Affiche du film Entr'acte
Deux hommes s’agitent autour d’un canon sur le toit d’un immeuble parisien. Un chasseur fait du tir à la pipe au sommet d’un bâtiment. Un cortège funèbre se lance dans une délirante course-poursuite avec un corbillard.
C’est peu dire que le second film de René Clair déconcerte.
Méprisé, en fin de carrière, par la Nouvelle Vague qui le considérait comme le représentant d’un cinéma français classique et dépassé, il est étonnant de découvrir Entr’acte. Ce film de commande destiné à agrémenter l’entracte de Relâche (un ballet instantanéiste qui se produisait au Théâtre des Champs-Élysées) ouvrait la voie au surréalisme grâce à ses influences dadaïstes dont il est l’un des rares représentants cinématographiques.
Un œuvre expérimentale sans queue ni tête, qui surprend par son inventivité et son humour potache, avec comme thème récurrent celui de la foire (dans tous les sens du terme) et des fêtes foraines qui firent les beaux jours de l’un des pionniers du cinématographe, Georges Méliès.
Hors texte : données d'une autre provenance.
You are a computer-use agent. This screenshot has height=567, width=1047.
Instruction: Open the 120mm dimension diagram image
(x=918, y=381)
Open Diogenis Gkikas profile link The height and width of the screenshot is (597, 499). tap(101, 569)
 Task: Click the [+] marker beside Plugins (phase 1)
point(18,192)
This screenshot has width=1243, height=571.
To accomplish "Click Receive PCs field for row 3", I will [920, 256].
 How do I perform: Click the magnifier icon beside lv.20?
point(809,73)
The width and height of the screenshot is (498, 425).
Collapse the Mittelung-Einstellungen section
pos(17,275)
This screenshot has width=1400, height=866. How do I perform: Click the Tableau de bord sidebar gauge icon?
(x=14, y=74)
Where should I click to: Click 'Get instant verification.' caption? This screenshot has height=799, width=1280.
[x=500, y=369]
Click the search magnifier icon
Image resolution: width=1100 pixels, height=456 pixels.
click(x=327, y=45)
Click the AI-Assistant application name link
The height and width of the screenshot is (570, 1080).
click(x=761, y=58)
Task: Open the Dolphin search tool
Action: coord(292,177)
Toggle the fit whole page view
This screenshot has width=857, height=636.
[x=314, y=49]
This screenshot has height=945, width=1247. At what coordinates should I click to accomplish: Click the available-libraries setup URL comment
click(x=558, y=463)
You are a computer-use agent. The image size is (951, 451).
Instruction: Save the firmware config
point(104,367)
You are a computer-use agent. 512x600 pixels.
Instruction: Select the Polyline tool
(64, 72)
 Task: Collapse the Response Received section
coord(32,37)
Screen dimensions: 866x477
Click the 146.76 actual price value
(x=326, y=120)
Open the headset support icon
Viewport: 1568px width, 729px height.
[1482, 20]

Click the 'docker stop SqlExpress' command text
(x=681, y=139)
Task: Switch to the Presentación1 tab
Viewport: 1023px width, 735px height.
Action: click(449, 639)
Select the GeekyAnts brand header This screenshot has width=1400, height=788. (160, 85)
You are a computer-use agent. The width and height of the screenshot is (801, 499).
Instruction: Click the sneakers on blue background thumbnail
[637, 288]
Une liberté de ton qui ne marquera pas autant les esprits que les violents excès d’Un chien andalou, célèbre film surréaliste tourné par Luis Buñuel en 1929, mais assurera la reconnaissance de René Clair en tant que cinéaste, d’autant qu’il s’offrait ici une distribution de choix : Francis Picabia et Erik Satie (respectivement scénariste et compositeur du film), mais aussi Marcel Duchamp, Man Ray, Darius Milhaud ou encore Marcel Achard.
Alors même si l’on ne comprend pas grand-chose à cet Entr’acte (bien que le film devienne progressivement plus linéaire et s’achève par la traditionnelle course-poursuite chère au cinéma burlesque), on y trouve, en germe, quelques thèmes qui parcourront l’œuvre du cinéaste : un goût certain pour la fantaisie et une fascination pour Paris et ses toits. Il est d’ailleurs amusant de noter que le titre du premier film parlant de René Clair, Sous les toits de Paris (1930), résonne comme un clin d’œil à ce film muet qui le fit connaître.
Entr’acte est une véritable curiosité.